Schade ist, dass dabei übersehen wurde, wie verdient sich Hologic etwa in Medizinischen Fachbereichen wie HL7, DICOM oder damit verbundenen Standards gemacht hat, einem Sektor, den man nicht erst seit einigen JAX eHealth Days in Europa und gerade auch in Deutschland oft besser kennt, als in den USA.
 

JAXenter: Wen sollte Oracle Ihrer Meinung nach nun nachnominieren?

Keil: Ausgehend vom Ergebnis der freien Wahl, und wenn man bedenkt, dass Doug Lea auch jahrelang als frei gewählter Kandidat im Exekutivkommittee saß, bevor ihn noch Sun als Ersatz für einen amtsmüden Vertreter ratifizierte, wäre Bob Lee ein idealer Kandidat. Auch wenn das aus meinem Mund voreingenommen klingen mag, würde Bob sonst wohl nächstes Jahr wieder antreten, wenn meine Amtszeit endet 😉 Soweit denke oder plane ich allerdings jetzt noch nicht, dazu hat das JCP und auch EC bis dahin viel zu viele Bewährungsproben zu bestehen. Außerdem wurden, wenn auch mit unabhängigeren Kandidaten (Marktgigant Intel ausgenommen), damals fast 27% der Stimmen gegeben – fast so viel wie Eclipse diesmal erhalten hat. Auch konnten sich bei den JCP Awards scheinbar klare Favoriten wie Bob Lee oder Gavin King gegen weniger bekannte JSRs, an denen ich mitwirke (wie Trusted Computing), nicht durchsetzen. Ich war auf der JavaOne mehr als überrascht, also kein Grund für voreilige Schlüsse.

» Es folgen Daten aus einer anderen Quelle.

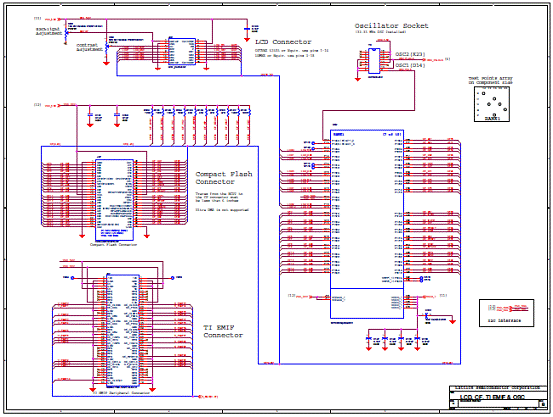Click the TI EMIF Connector heading
553x417 pixels.
pyautogui.click(x=223, y=331)
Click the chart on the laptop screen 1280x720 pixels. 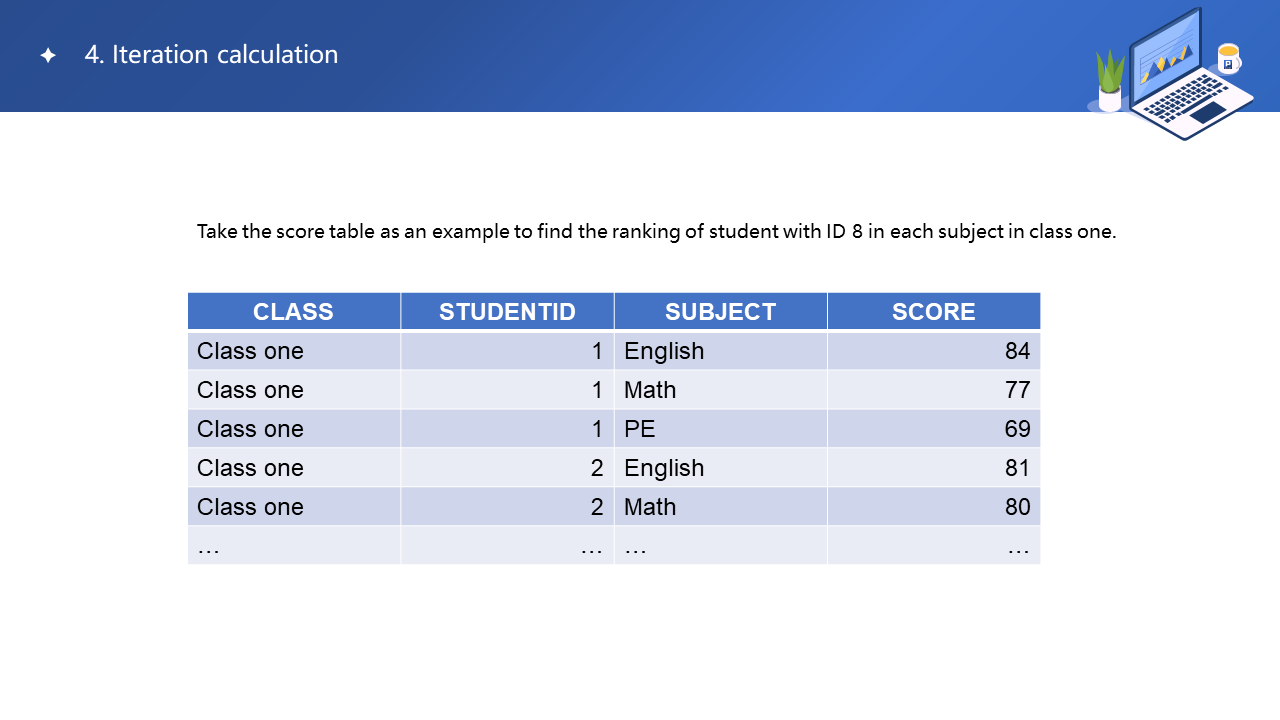pyautogui.click(x=1165, y=62)
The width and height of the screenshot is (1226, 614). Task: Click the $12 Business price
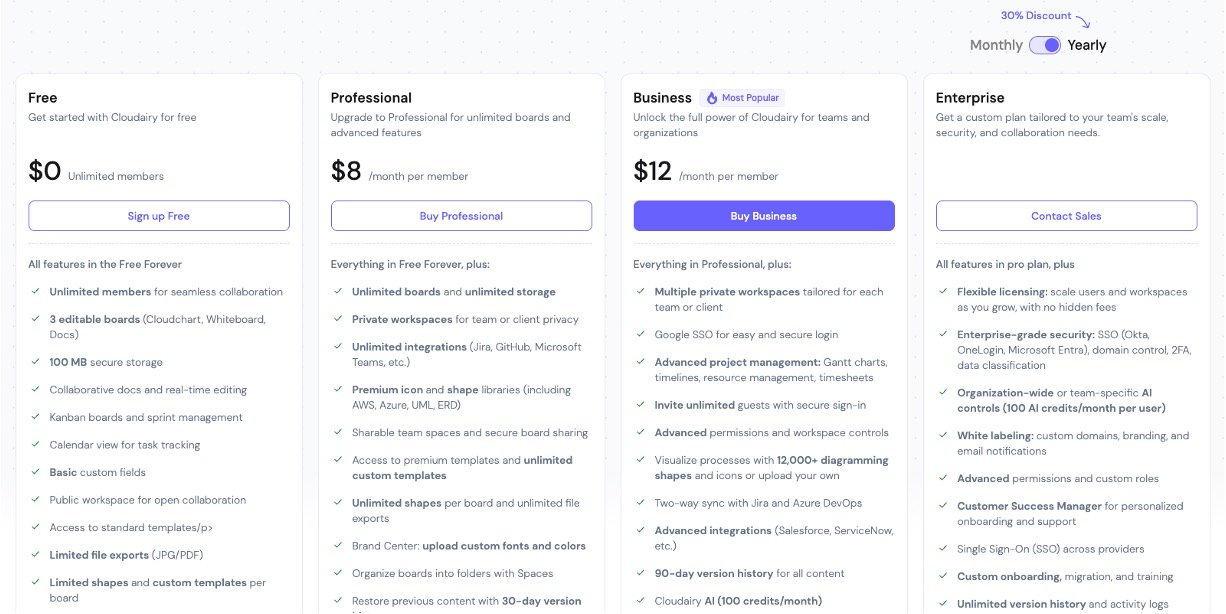coord(653,171)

Letztendlich ist Bob Lee auch ein Kandidat von der US-Ostküste, aus St. Louis Missouri genauer gesagt, welcher Professor Doug Lea aus der Region voller Elite-Unis wie Harvard, MIT oder Princeton zwar akademisch nicht direkt ersetzen würde, aber nicht nur räumlich ein gesundes Gegengewicht zum „Silicon-Valley-Verein“ der meisten anderen SE/EE-Mitglieder bilden könnte. Genau wie er es schon schaffte, Spring als de Facto Standard für Dependency Injection zwar nicht zu ersetzen, aber auf ein vernünftiges Maß zu bringen und das Quasi-Monopol aufzubrechen.

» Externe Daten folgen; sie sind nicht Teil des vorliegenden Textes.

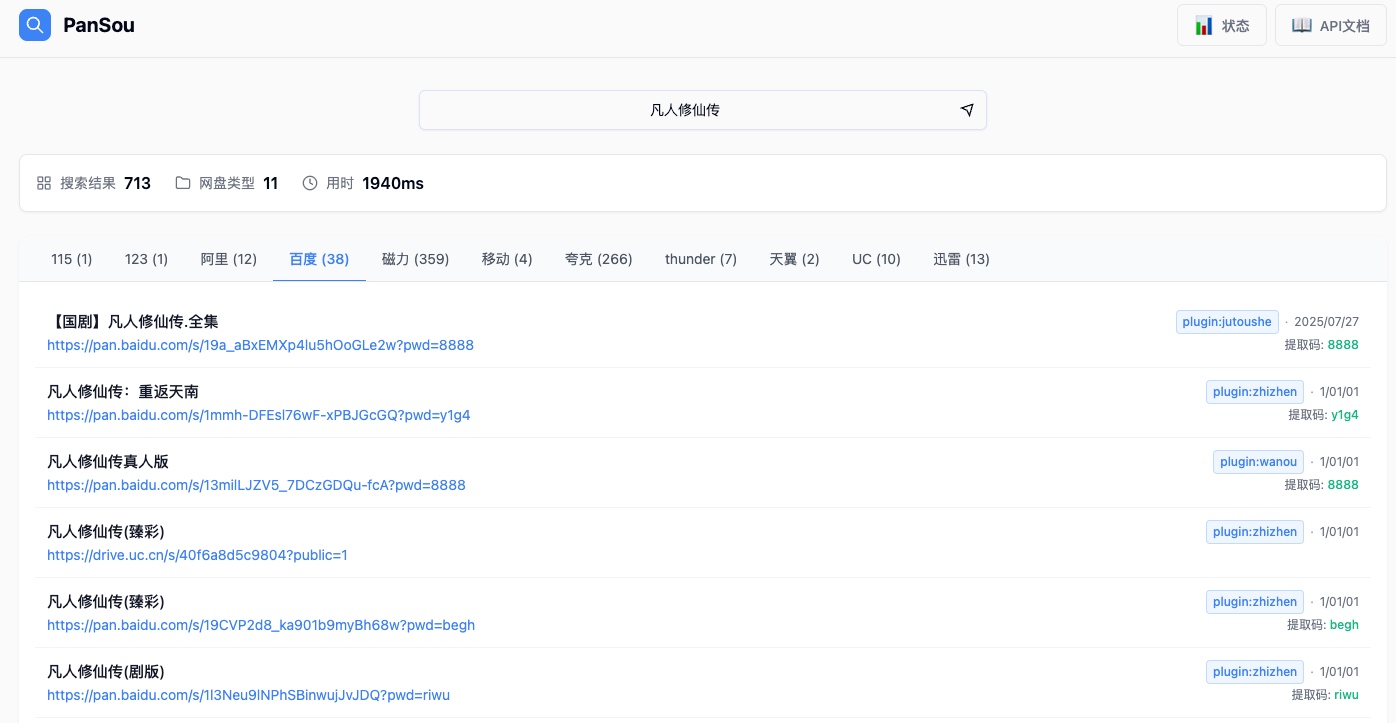Click the PanSou magnifier logo icon
The image size is (1396, 723).
tap(35, 25)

Es gibt auch aus Europa sicherlich noch eine Menge anderer Kandidaten. Credit Suisse stammt ebenfalls aus einer fachspezifischen Branche wie Banken und Finanzwesen. Damals war kein Konflikt oder Rechtsstreit so drastisch wie heute, außerdem war da noch Sun formell am Ruder, dem man im Gegensatz zu führenden Anbietern von Branchensoftware wie Oracle, SAP, IBM oder teils auch Microsoft in diesem Bereich keine so große Bedeutung beigemessen hat. Ob das JCP dafür der richtige Ort ist, bleibt abzuwarten, aber die immer stärkere Verbreitung „domänenorientierter“ Frameworks à la Rails, Grails, etc. oder auch funktionaler Programmiersprachen erfordert hier auch ein Umdenken, will Java nicht gegenüber all dieser Sprachen und Plattformen gänzlich ins Hintertreffen geraten.